Comme tous mes confrères, j’écrivis à mon journal les bruits qui circulaient à Vienne, ajoutant que personne à cette heure n’était aussi discrédité dans le monde ouvrier que MM. Bauer et Deutsch. Je faisais en passant la remarque que Béla Kun et les dix-neuf Commissaires bolchévistes du peuple n’avaient pas agi plus bravement lorsqu’ils avaient senti en Hongrie[, en 1919,] les choses commençaient à se gâter. Cela me valut, dans le Populaire, cette apostrophe de M. Léon Blum : « On me signale […] une correspondance expédiée de Vienne par les frères Tharaud et que leur vaudra vraiment la palme dans le concours d’ignominie. […] »

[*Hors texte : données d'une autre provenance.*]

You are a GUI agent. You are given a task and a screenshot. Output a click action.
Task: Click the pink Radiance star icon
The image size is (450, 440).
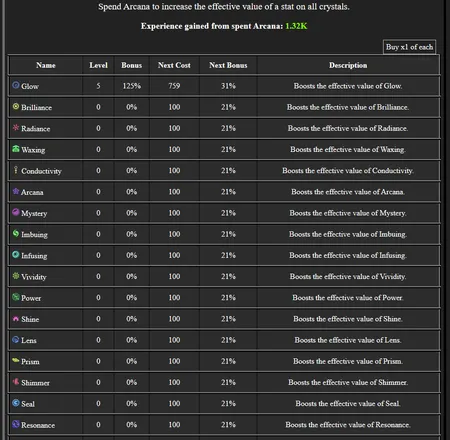[16, 127]
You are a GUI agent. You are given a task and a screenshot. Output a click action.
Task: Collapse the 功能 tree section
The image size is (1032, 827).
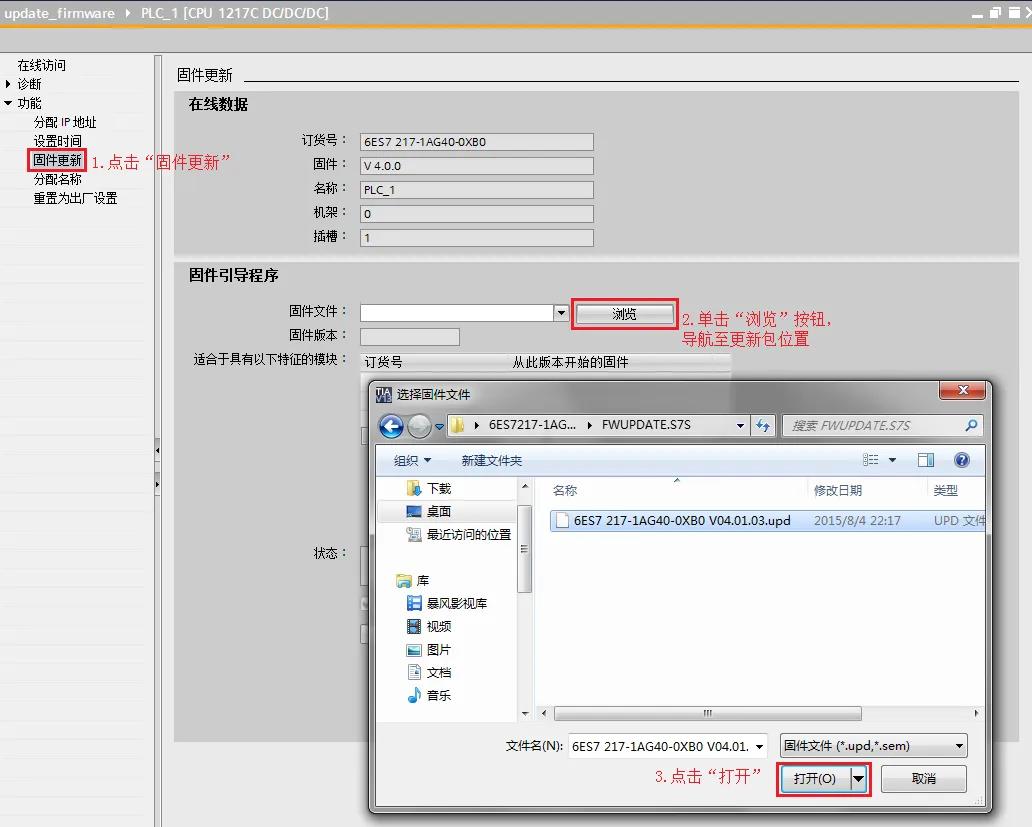pyautogui.click(x=8, y=102)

Que Léon Blum veuille bien m’excuser. […] C’est entendu, Otto Bauer n’a quitté Vienne que mardi ; Julius Deutsch, lui, a tenu vingt-quatre heures de plus. Mais l’un et l’autre sont partis, laissant leurs troupes se débrouiller, comme elles pourraient avec l’armée, la police et la Heimwehr. Quand Léon Blum écrit : « Lorsque le socialisme a lutté, comme l’ont fait à Vienne les admirables combattants groupés jusqu’à la dernière heure autour de Julius Deutsch et d’Otto Bauer », qui se trompe, lui ou moi ? Otto Bauer qui fuyait dès le mardi, c’est-à-dire en pleine bataille, et Julius Deutsch qui abandonnait mercredi soir et un combat qui n’a pris fin que le jeudi à midi, ont-ils combattu jusqu’à la dernière heure ? On pourrait le soutenir pour Julius Deutsch, car le combat du jeudi matin n’était, pour ainsi dire, qu’un combat d’arrière-garde, mais pour le docteur Otto Bauer ? …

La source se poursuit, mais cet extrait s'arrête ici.